Thursday, January 17, 2013

Film Review: Barry Battles' The Baytown Outlaws

The one thing I wonder, when detractors and haters begin to put down Quentin Tarantino as nothing more than a director who rips off every movie he has ever seen, is why then, have so many directors since QT first put his foot into the directorial waters, try to copy him?  If he is only a copy, then why is everyone trying to copy him in turn?  The 1990's had a slew of bad Pulp Fiction wannabes lining dusty video shelves, and there have been multiple attempts at recreating the director's Kill Bills over the better part of a decade now.  None of which can stand up to the originals, or, if the aforementioned haters are talking, the originals of the originals.  Now, here we are in early 2013, eight films deep into Tarantino's career, and we have a film that vainly tries to recreate, not just one of these, but pretty much all but the director's latest (they were filming at the same time after all).  And, for more or less, this latest QT wannabe, is as successful, or should we say unsuccessful, as all the others.

Directed by Barry Battles, an actor-turned-director so obscure that he doesn't even warrant a Wikipedia entry, The Baytown Outlaws is the story of three redneck brothers who work as hired guns.  One of the brothers is a large mute ex-wrestler, the other two are so interchangeable that I had a hard time telling them apart throughout the film.  I suppose this is apropos of how unoriginal the movie as a whole is.   With dialogue that sounds like a cheap knock-off of Tarantino, and cinematic aspects lifted right out of Pulp Fiction, Kill Bill 1 and 2, Deathproof and Inglourious Basterds, but given a cheap twist that makes them even drabber than the typical Tarantino wannabe film.  Hell, Battles even gets Zoe Bell, QT's ass-kicking, stunt-driving, car-surfing bella donna from Death Proof (and muse Uma's stuntwoman in Kill Bill), to play a small part in his film.  Hell, he's not only stealing ideas and scenes and the such, but actors as well - and she doesn't even kick any ass in this one.

Now, I should probably take it easy on Battles for his so-called theft of ideas, for my vaunted dear Quentin does this as well (he is quoted as "I steal from every movie ever made"), so let us look at this film with newly opened eyes.  How exactly does it stand on its own two feet?  Not well I'm afraid, not well at all.  Hitting on every cliché in the proverbial book, Battles, whomever he may be, has created - nay, concocted - one hell of a messy movie.  The lines given to Billy Bob Thornton as the mob boss our aforementioned redneck brothers run afoul of, would be the perfect opening chapter in a book describing how to act and sound like a stereotypical bad guy.  Granted, Billy Bob is good enough that he almost manages to make it work, but no one else fares as well.  When one of the brothers is hurt, guess who comes to the rescue of these white trash, immigrant-hating killers.  That's right, an illegal immigrant.  Seriously, who is writing this shit?  Perhaps Battles is better to keep himself under the radar.  Anyway, going on from here would just be unsportsmanlike, so I will end things right here.  So long.

3 comments:

Anonymous said...

You're a fucking idiot

anonymous said...
This comment has been removed by the author.
savcam500 said...

Just enjoy the damn ride, man.
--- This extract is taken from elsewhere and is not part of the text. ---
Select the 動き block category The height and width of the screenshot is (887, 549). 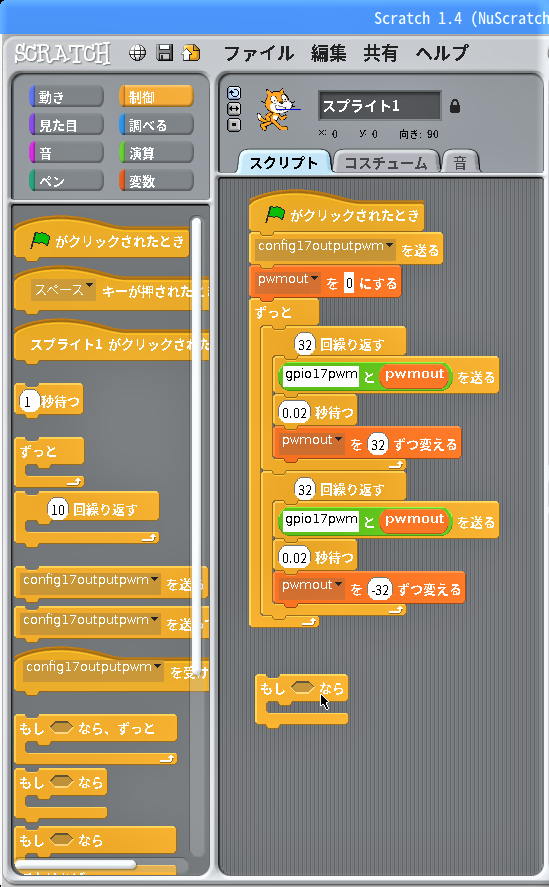(66, 97)
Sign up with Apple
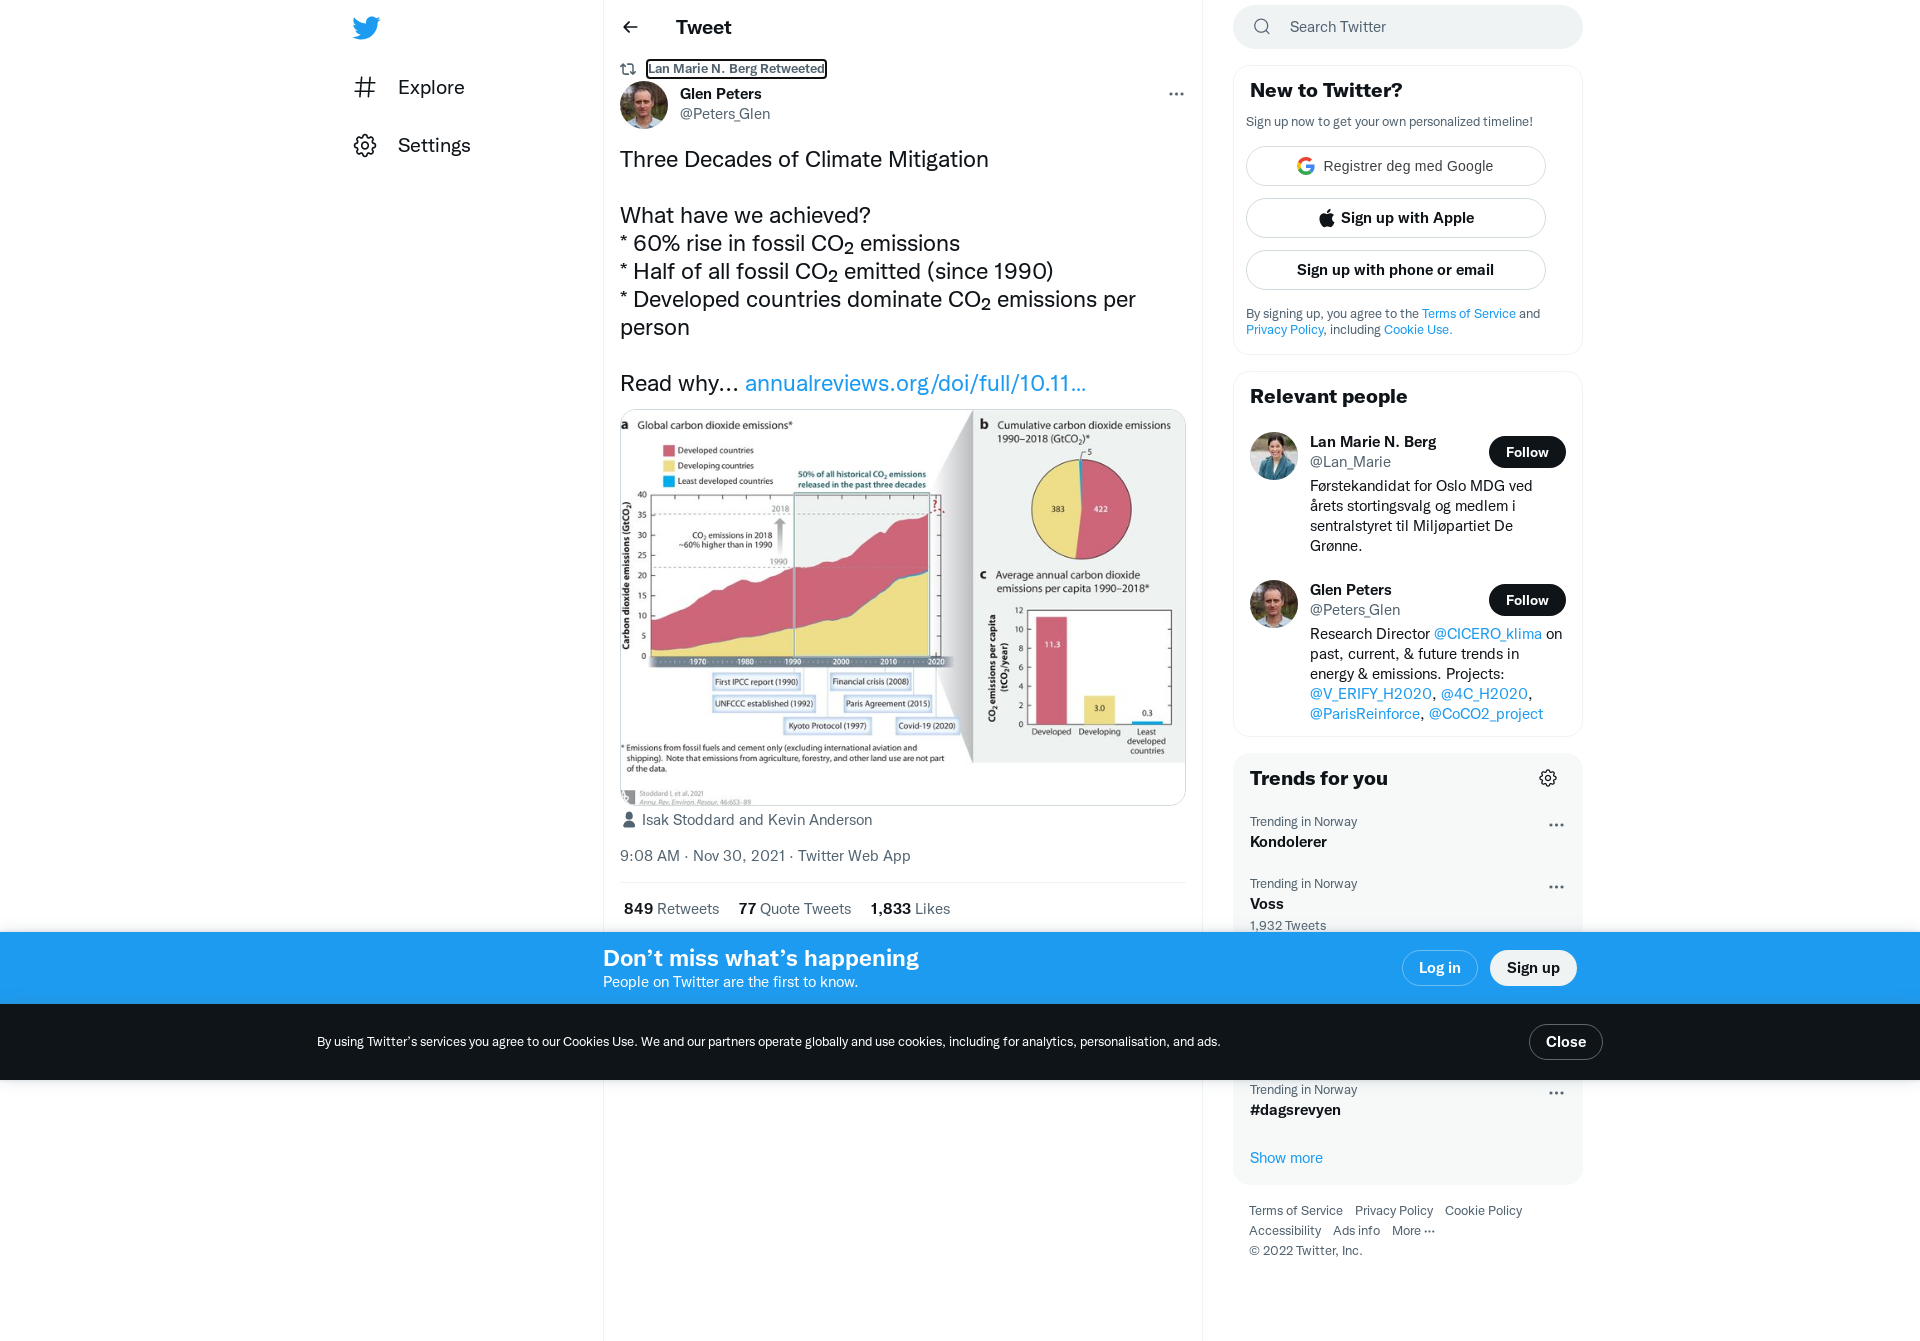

I didn't see much at all of Tarantino's homage/pastiche/rip-off style in this; just a good, Grindhouse-style exploitation flick. There's none of Tarantino's pop-culture-obsessed dialog, which he finds more clever than anyone else ever has.

And it's always nice to see what is essentially the last acceptable demographic that can be mocked and derided and stereotyped with impunity (po' White trash) as the "heroes" (or really, antiheroes) of a film (though of the brothers, only Clayne Crawford is the only Southerner, and in fact only American, of the brothers).

I just have to say, "You'd know if you'd ever spent a day in your life." -D. Mamet

So, in summation (tl;dr), you're a boring person that I hope never to be seated with at a dinner, or more appropriately, at a pig pickin'.